**WHAT THE TASK ASKS:** Skip the images and copy each record exactly as written.

--- INPUT MATERIAL Enclosed Below ---

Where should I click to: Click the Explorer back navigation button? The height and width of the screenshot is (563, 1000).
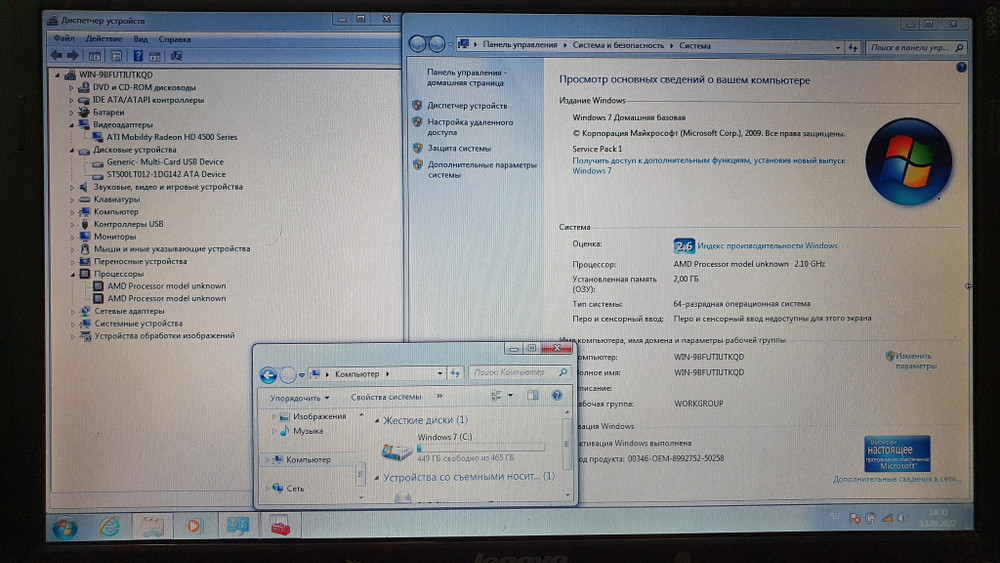click(x=268, y=375)
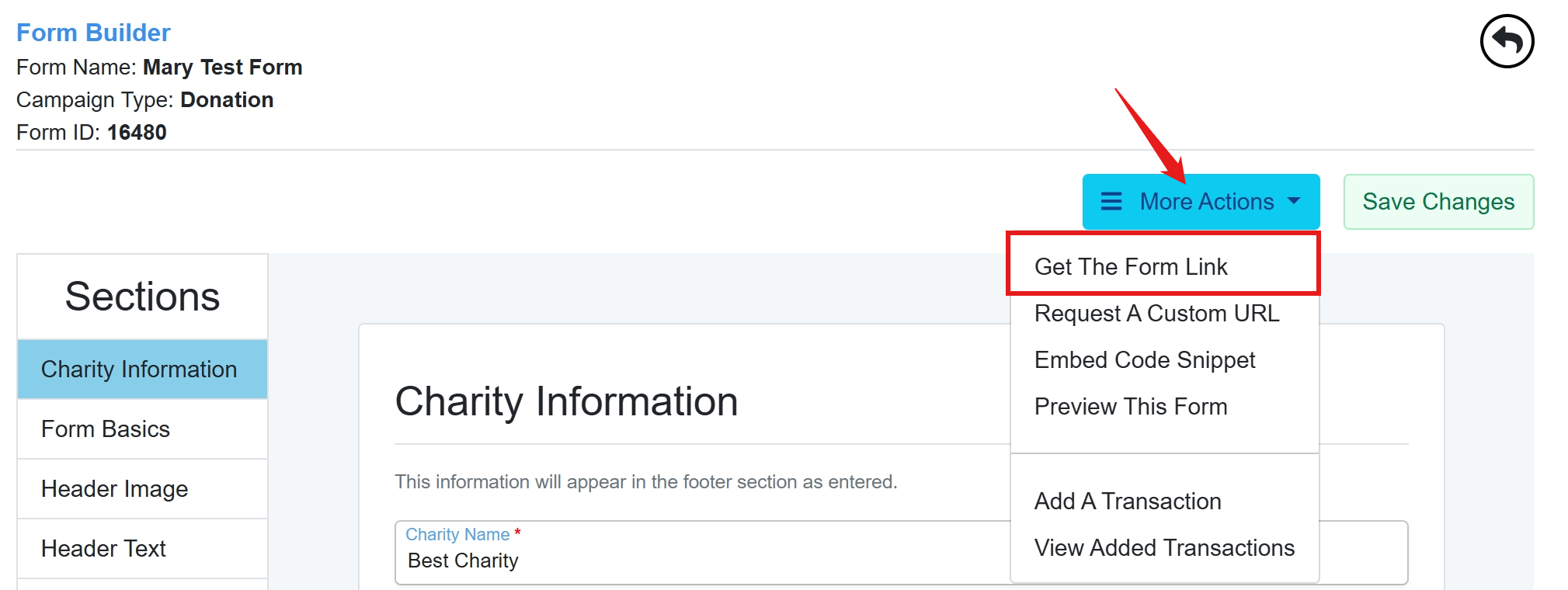Click the hamburger icon in More Actions
Viewport: 1568px width, 590px height.
(1111, 202)
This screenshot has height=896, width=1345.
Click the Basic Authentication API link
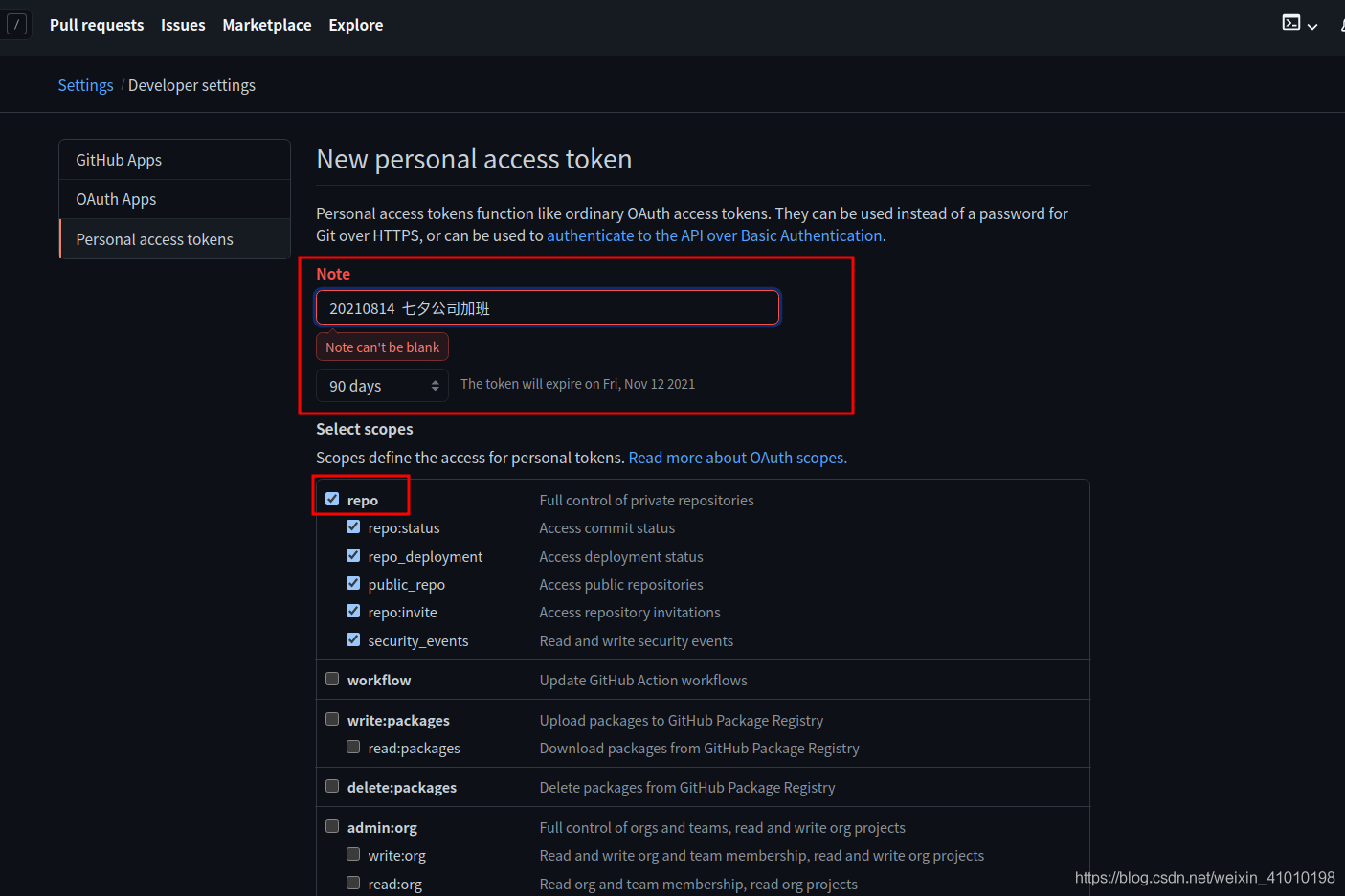pos(714,235)
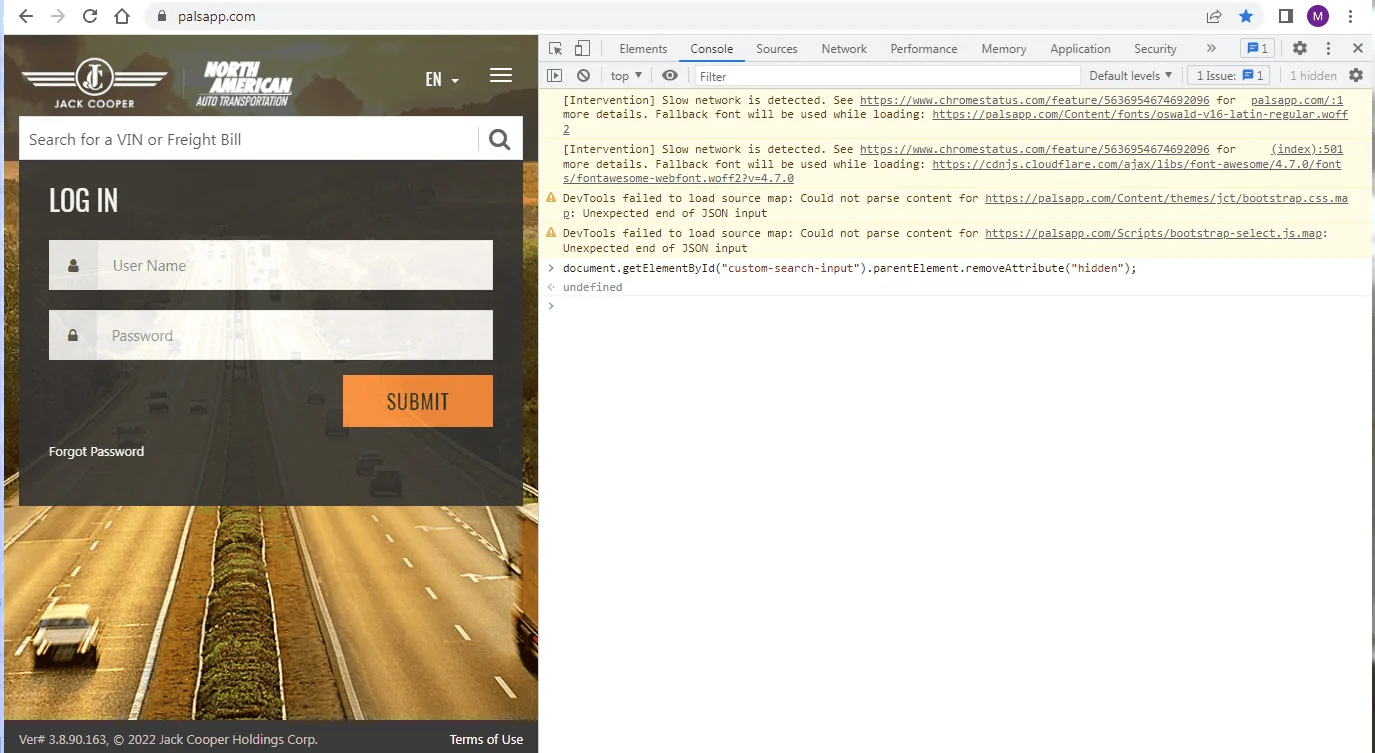Click the search magnifier icon on page
This screenshot has height=753, width=1375.
[x=500, y=139]
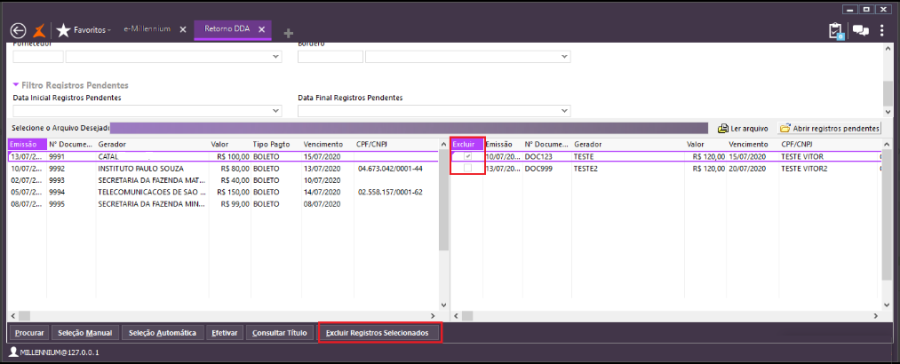Check Excluir checkbox for DOC999
900x364 pixels.
click(x=468, y=168)
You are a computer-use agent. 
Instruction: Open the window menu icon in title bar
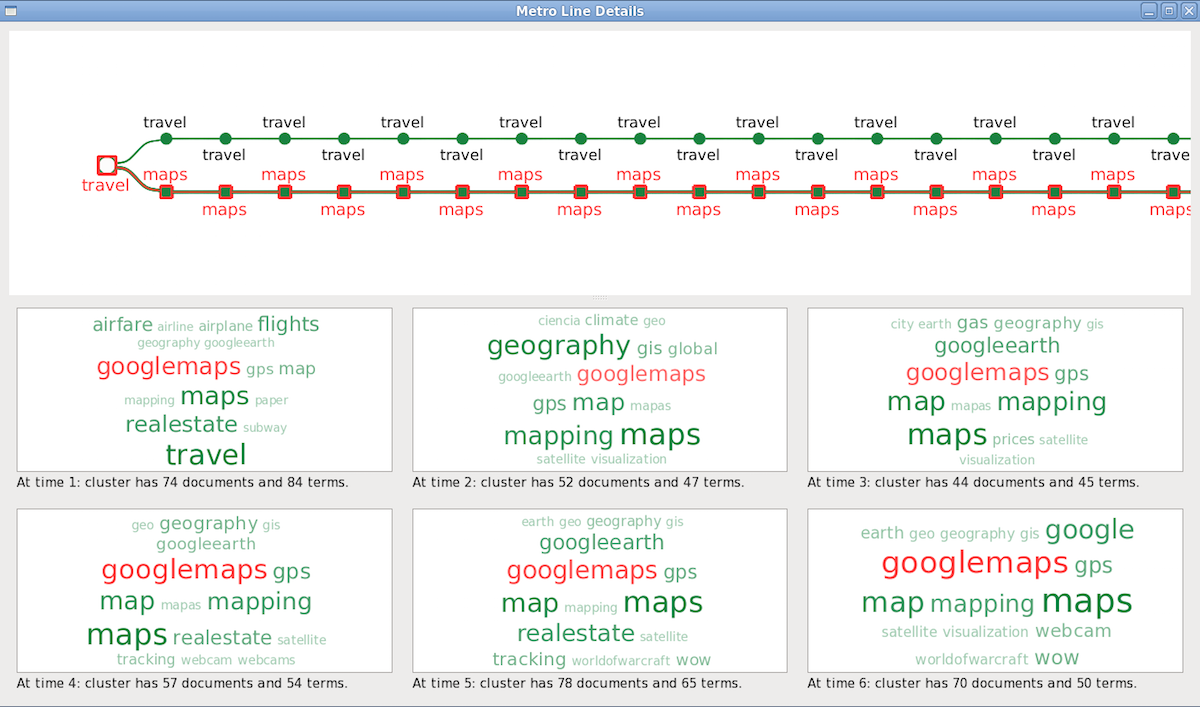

--- End of Enclosed INPUT MATERIAL ---

**RESULT:**
Where should I click to: Click the Explorer back navigation button? The height and width of the screenshot is (563, 1000).
click(x=268, y=375)
Click the hamburger icon in More Actions
Viewport: 1568px width, 590px height.
(1111, 202)
This screenshot has height=896, width=1345.
Click the Basic Authentication API link
pos(714,235)
Click the search magnifier icon on page
This screenshot has height=753, width=1375.
[x=500, y=139]
Check Excluir checkbox for DOC999
900x364 pixels.
click(x=468, y=168)
You are a computer-use agent. 
Instruction: Open the window menu icon in title bar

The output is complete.